Records contained in a dataset
═══
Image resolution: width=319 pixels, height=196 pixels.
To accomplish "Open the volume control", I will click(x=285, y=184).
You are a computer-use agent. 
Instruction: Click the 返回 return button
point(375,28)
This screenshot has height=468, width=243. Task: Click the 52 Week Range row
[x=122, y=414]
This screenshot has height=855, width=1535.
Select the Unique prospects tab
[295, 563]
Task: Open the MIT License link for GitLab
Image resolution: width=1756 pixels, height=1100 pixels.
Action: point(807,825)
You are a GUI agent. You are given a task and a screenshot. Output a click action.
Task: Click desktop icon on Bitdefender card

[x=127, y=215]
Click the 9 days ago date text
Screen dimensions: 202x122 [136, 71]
═══
Nothing but a number should be given: the count of lines in the entries that contain the word "Open".

#### [RESULT OF THE TASK]
2